With all these impacts rising, it’s more important than ever to adapt to climate change. But Unep’s adaptation gap report finds developing countries got less adaptation finance in 2021 than they did in 2020. They need an estimated $194-366 billion. They got $21 billion.

…and investment in fossil fuel production

The world is still investing over $1 trillion a year in fossil fuels – almost double the level the IEA judges compatible with 1.5C of global warming.

Countries like the US, Brazil, Saudi Arabia, Russia and Qatar are boosting oil and gas production, while India slows down the global decline in coal mining.

Demand for fossil fuels is about to peak

While the supply of fossil fuels is increasing, the IEA says the demand for coal, oil and gas has either peaked or is about to peak.

Coal is about to start a rapid decline, the IEA predicts, while demand for oil and gas stays at about the level it is now for a few decades.

That's not good enough to limit global warming to 1.5C but it does suggest continued investment in fossil fuel supply is economically as well as environmentally foolish.

One sub-set of the fossil fuel market where supply is forecast to outstrip demand is liquified natural gas. This is when gas is turned into a liquid, put on a ship and sailed to customers around the world.

The US and Qatar have led a rush into this market to replace the piped Russian gas that places like Europe used to rely on. When this new LNG export infrastructure is up and running in a few years time, the IEA predicts a glut.

Solar is booming...

Solar continues to be climate change's success story. For a few years now, the world has invested more in clean energy than fossil fuels and that gap is growing.

Chinese factories are pumping out solar panels so fast we don't know what to do with them. If they can be connected to the grids and replace fossil fuels as fast as they are being built, limiting warming to 1.5C becomes a lot easier.

...and so are electric vehicles...

Five years ago, less than 2% of new cars were electric. Now that figure is more like 10%.

In a few years time, the World Resources Institute predicts, that figure will pass 50% and get up to near 100% by the end of the decade.

It will take longer for all cars on the road to be electric and buses and motorbikes are lagging behind still.
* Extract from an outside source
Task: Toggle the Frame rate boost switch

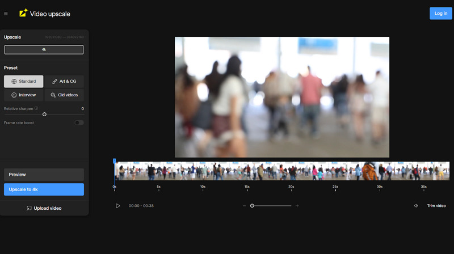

But electric vehicles are taking a big chunk out of oil demand and of road transport's 10% of global emissions.

...and heat pumps

When Russia invaded Ukraine, Europeans and their governments scrambled to stop heating their homes with Russian gas.

That led to a boom in heat pumps, which run on electricity and are around three times more efficient than gas boilers. Sales soared 40% in Europe and 10% across the world.